Trade Shifts. Treasury Impacts. Strategic Opportunity.
As new tariff policies take shape in the U.S. and retaliation emerges abroad, companies with international operations face increasing complexity. But disruption isn’t just a risk – it’s also a moment for realignment.
Looking across three company types – Large-Cap Multinationals, Mid-Market Firms, and Startups/Small-Caps – here’s a concise view on what the next 12–18 months could look like across trade, treasury, and opportunities.
Large-Cap Multinationals
Key Risks:
- Tariffs on critical imports and retaliatory levies on exports can create significant cost and margin pressure across supply chains.
- Loss of de minimis exemptions and increased scrutiny at customs can slow D2C and B2B flows.
- Currency and interest rate volatility increase uncertainty in cash forecasting and capital allocation.
Treasury Implications:
- Strong USD may depress overseas revenue when repatriated.
- Liquidity fragmentation across markets with capital controls (e.g., China, Brazil) complicates cash pooling.
- Duration risk on fixed income portfolios and inter-company loans grows as rate cycles shift.
Mitigation Strategies:
- Use dynamic FX hedging aligned to revenue timing, not just static positions.
- Refresh cash repatriation planning – including the use of cross-border sweeping, notional pooling, or in-country financing.
- Restructure trade flows using neutral jurisdictions to lower tariff exposure.
Opportunities to Watch:
- FTAs in play (US–Kenya, US–UK, India–EU) may create new sourcing and sales corridors.
- Green finance zones (Singapore, UAE, EU) offer sustainability-linked incentives for treasury and supply chain investments.
- U.S. re-shoring support (IRA, CHIPS Act) opens the door for capital investment strategy resets.
Mid-Market Enterprises
Key Risks:
- Exposure to tariff passthroughs from suppliers and vendors may hit product margins fast.
- Smaller treasury teams may struggle with regulatory changes across multiple customs regimes.
- FX and interest rate risks are often unhedged or under-managed.
Treasury Implications:
- International subsidiaries may lack central visibility or controls, leading to idle or trapped cash.
- Interest expense on working capital financing could rise if rates remain volatile across jurisdictions.
- Bank fees and inefficiencies rise with poorly structured cross-border payment flows.
Mitigation Strategies:
- Consolidate banking relationships in key regions to enable cross-border liquidity and streamline trade finance.
- Explore automated FX and cash flow platforms that scale with growth without large overhead.

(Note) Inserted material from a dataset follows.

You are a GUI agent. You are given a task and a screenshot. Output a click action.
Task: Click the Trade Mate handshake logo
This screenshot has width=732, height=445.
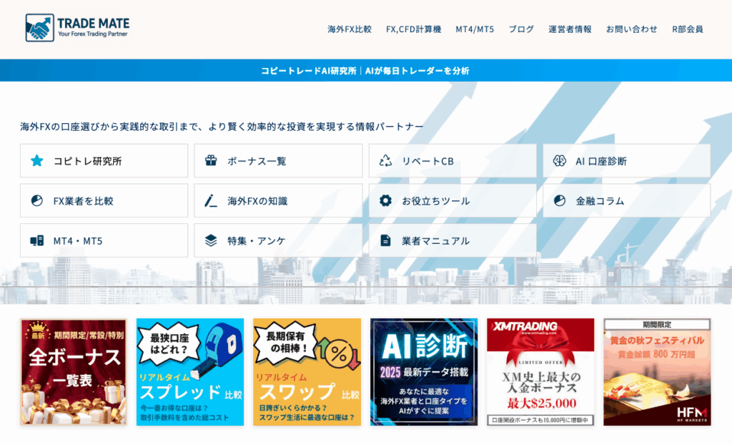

- Consider near-shoring critical inputs (e.g., Mexico, Eastern Europe) to reduce tariff burden and improve logistics.
Opportunities to Watch:
- USMCA and Indo-Pacific supply chains (Vietnam, Philippines, Malaysia) are expanding fast.
- Local treasury centres or outsourcing models (via Singapore, Dubai) can help mid-market firms “punch above their weight.”
- Structured trade and invoice finance can unlock working capital in turbulent cycles.
Startups & Small-Caps
Key Risks:
- Rising costs from newly imposed tariffs (e.g., $200 per package from China by June) can crush unit economics.
- Lack of FX tools or trade expertise can expose startups to unmanaged risks.
- Cross-border expansion plans may stall due to customs or banking complexity.
Treasury Implications:
- Cash burn models are exposed to interest rate changes (especially for venture-backed firms).
- Limited access to multi-currency accounts and hedging tools leads to inefficiencies.
- Investor reporting may lack transparency around international risk.
Mitigation Strategies:
- Partner with global-first fintech platforms (e.g., Airwallex, Wise, Brex) for FX, multi-currency accounts, and global payroll.
- Consider structuring regional entities in trade-friendly hubs to support international sales or procurement.
- Use indirect exporting and 3PLs to keep logistics nimble and compliant.
Opportunities to Watch:
- FTA-friendly markets like Chile, Singapore, and the UAE offer access to new customers and easier cross-border infrastructure.
- Export credit programs (EXIM, SBA) can help early-stage firms fund international sales.
- Global remote teams help tap talent and open new markets simultaneously.
The Takeaway: Trade risk is real – but it’s also a strategic signal. Companies that integrate trade and treasury strategy are better positioned to respond quickly, preserve margin, and unlock new growth.
Disruption isn’t just a cost. It’s a compass – and right now, it’s pointing toward resilience and reinvention.